Americans Say Business Is Too Heavily Regulated: Poll
Bankers who think the government should have a lighter touch when it comes to prescribing rules for their industry may have an ally in the American people.
Overall, 47% of Americans think there is too much government regulation of business, according to a poll released Monday by Gallup. Twenty-six percent of U.S. adults say there is too little regulation of business, while another 24% say the amount of regulation is just about right.
Americans have said there is too much regulation of business since 2006, according to Gallup, which has asked the question for more than a decade.

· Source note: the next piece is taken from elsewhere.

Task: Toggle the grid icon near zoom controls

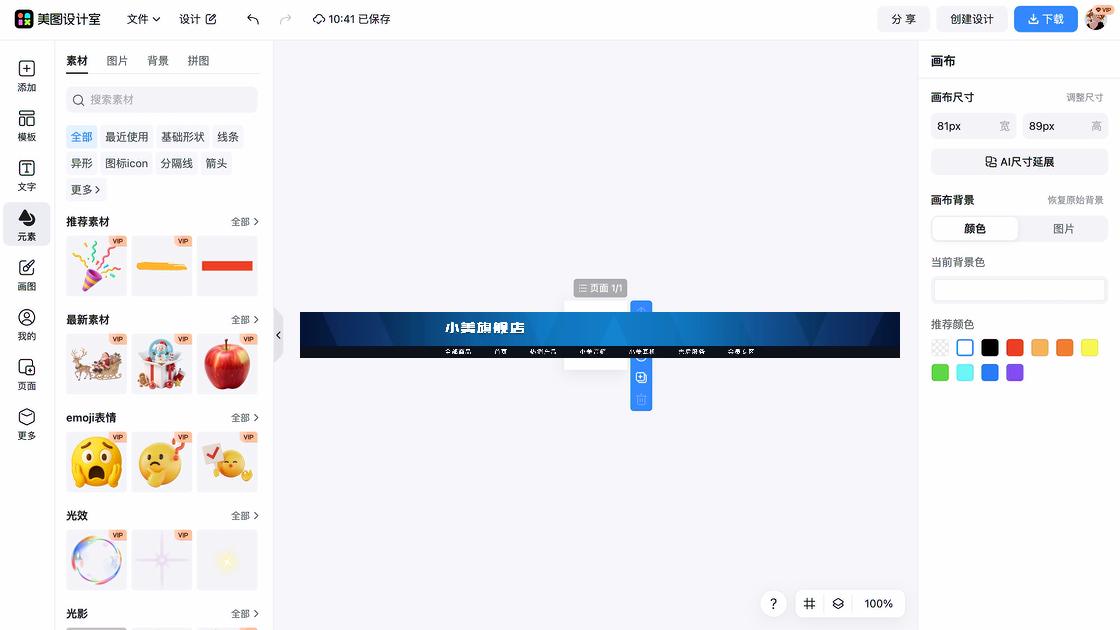Action: coord(809,604)
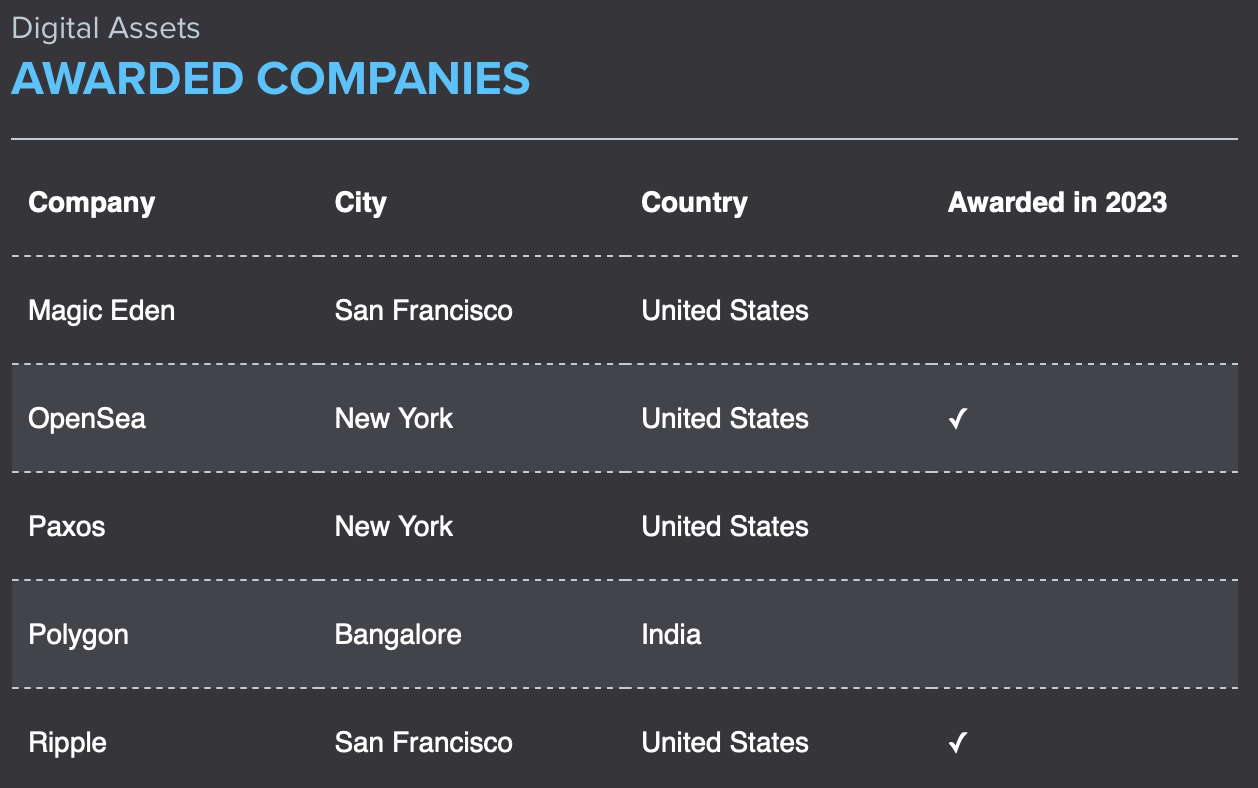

The number hit 50% in 2011, before falling slightly this year.
"The collapse of Lehman Bros., the failure of the secondary mortgage market, and other business problems in 2008 and 2009 might have been expected to increase Americans' desire for more government control of business and industry," Gallup editor-in-chief Frank Newport wrote in a news release. "But that was not the case."
Not surprisingly, Americans' views on what the government's role in regulating business vary based in political affiliation. In general, 77% of Republicans think the government writes too many rules for business, compared with 25% of Democrats and 46% of independents.

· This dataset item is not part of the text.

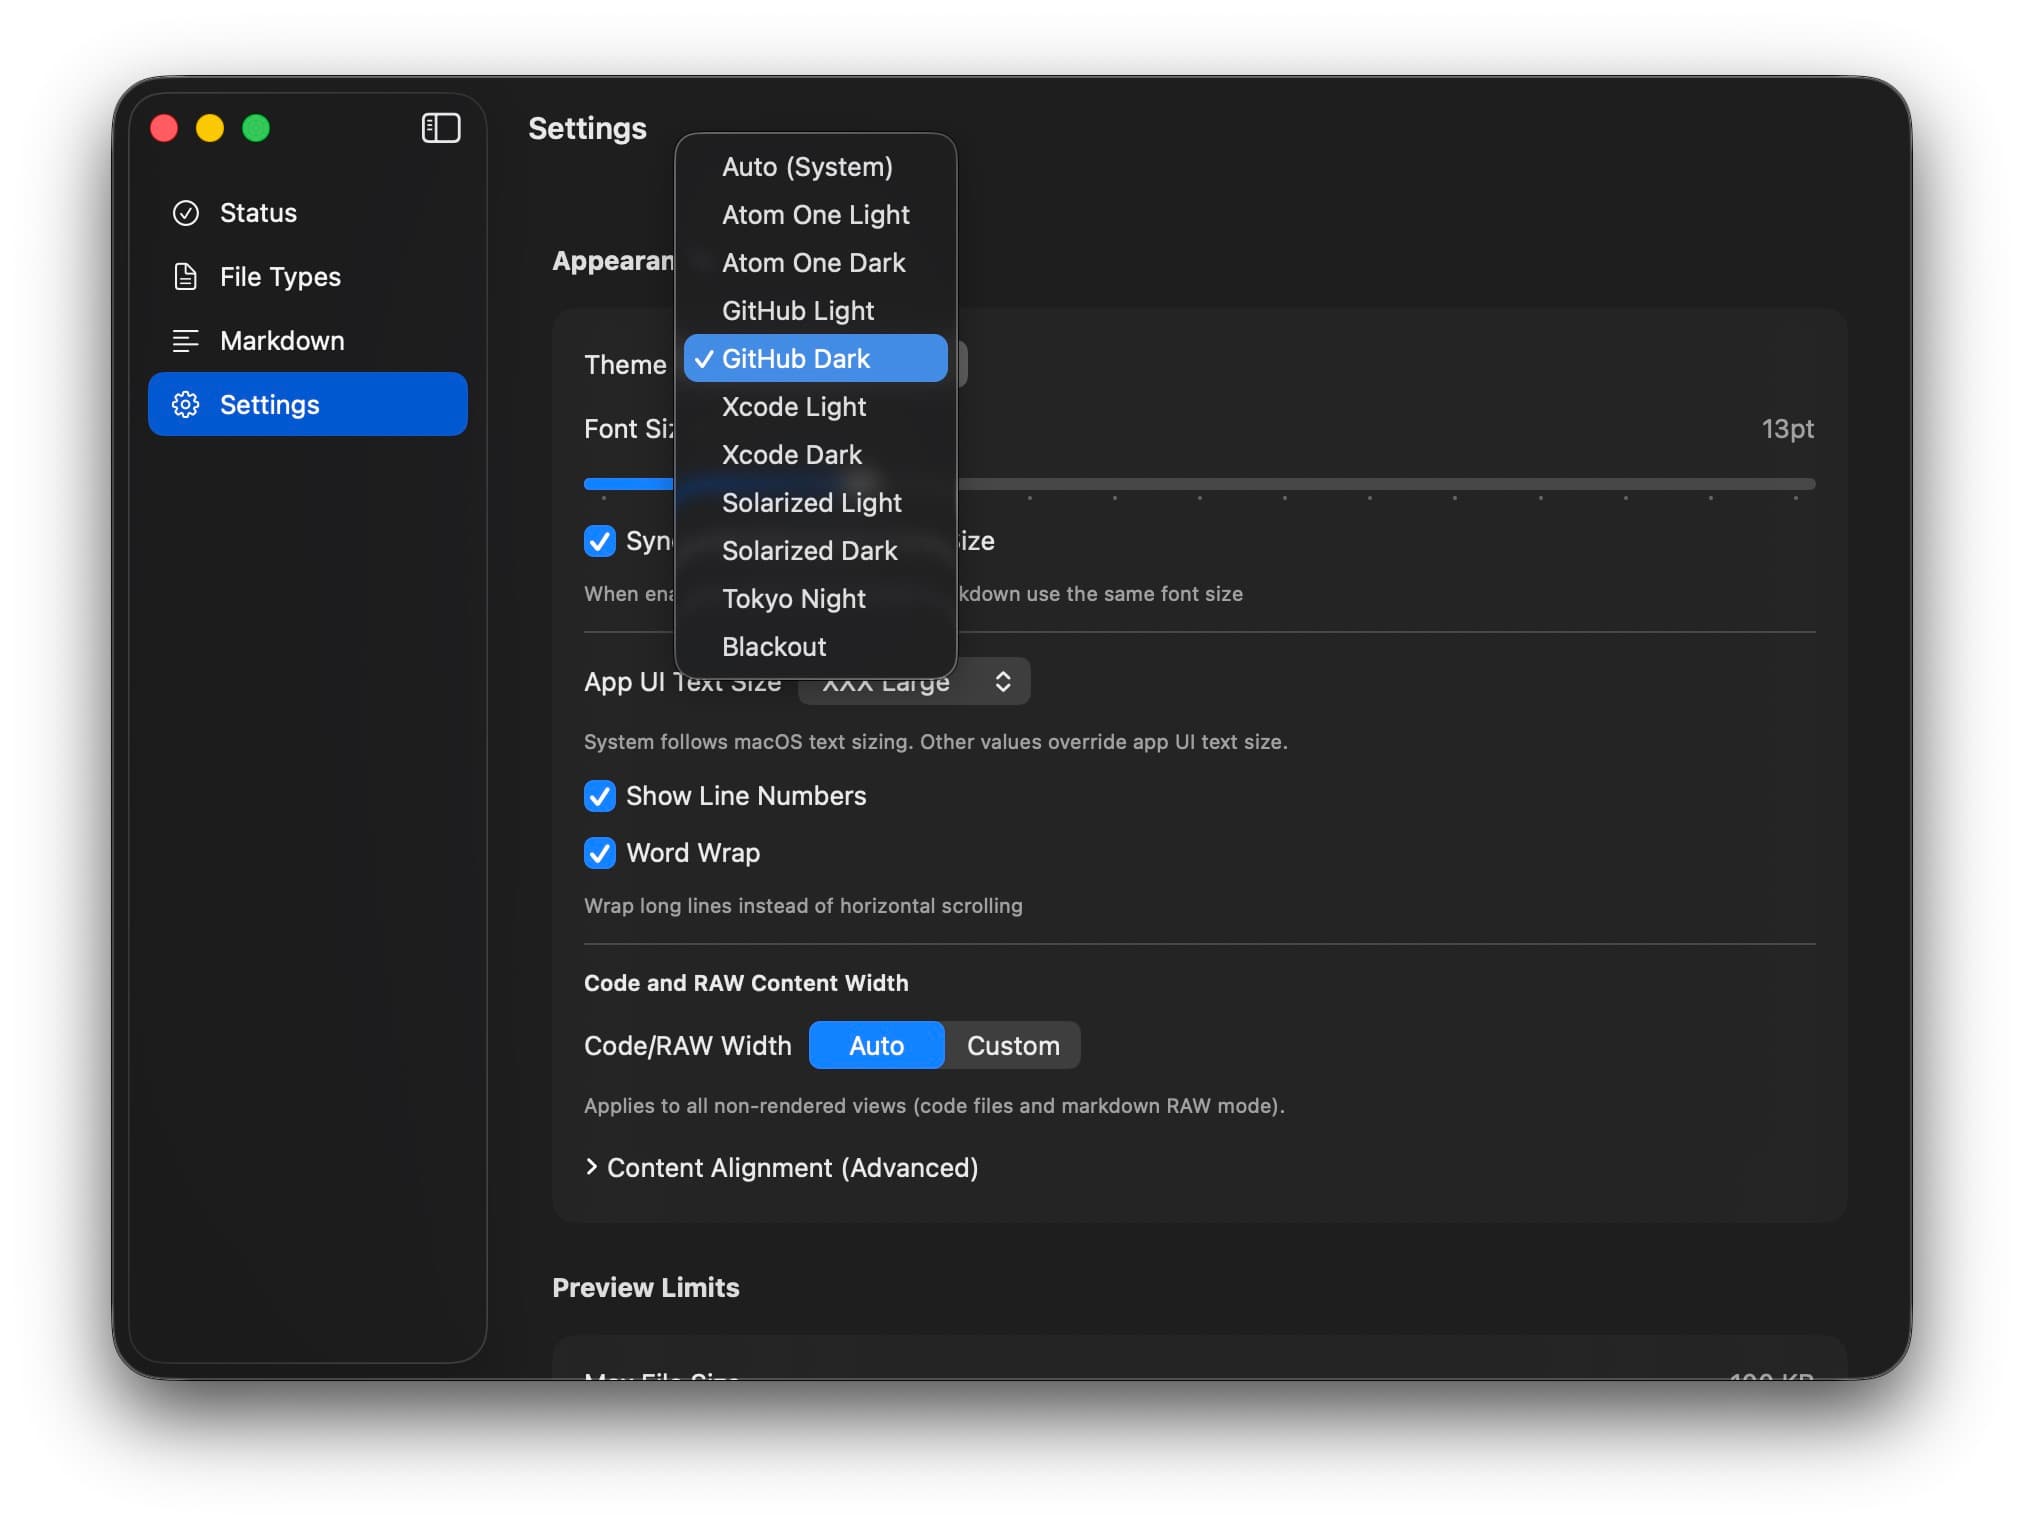Open the Settings gear icon in sidebar

pos(186,404)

The percentage of Americans who say there is too much regulation began to climb in 2009, around the time when Congress was debating what became the Dodd-Frank Act, Newport added.
That law, which was passed in 2010, added roughly 400 new rules for financial firms. Republican presidential nominee Mitt Romney has made replacing Dodd-Frank with "sensible" regulation a centerpiece of his plan to improve the housing market.
For their part, congressional Republicans say they would be more likely to chip away at the banking law rather than try to abrogate it completely even if their party recaptures the White House in November.
"I think it will mostly be targeted at certain areas," Rep. Shelley Moore Capito, a West Virginia Republican who chairs the House consumer credit subcommittee, told American Banker in August at the Republican National Convention. "I think that's where we're going to have most success."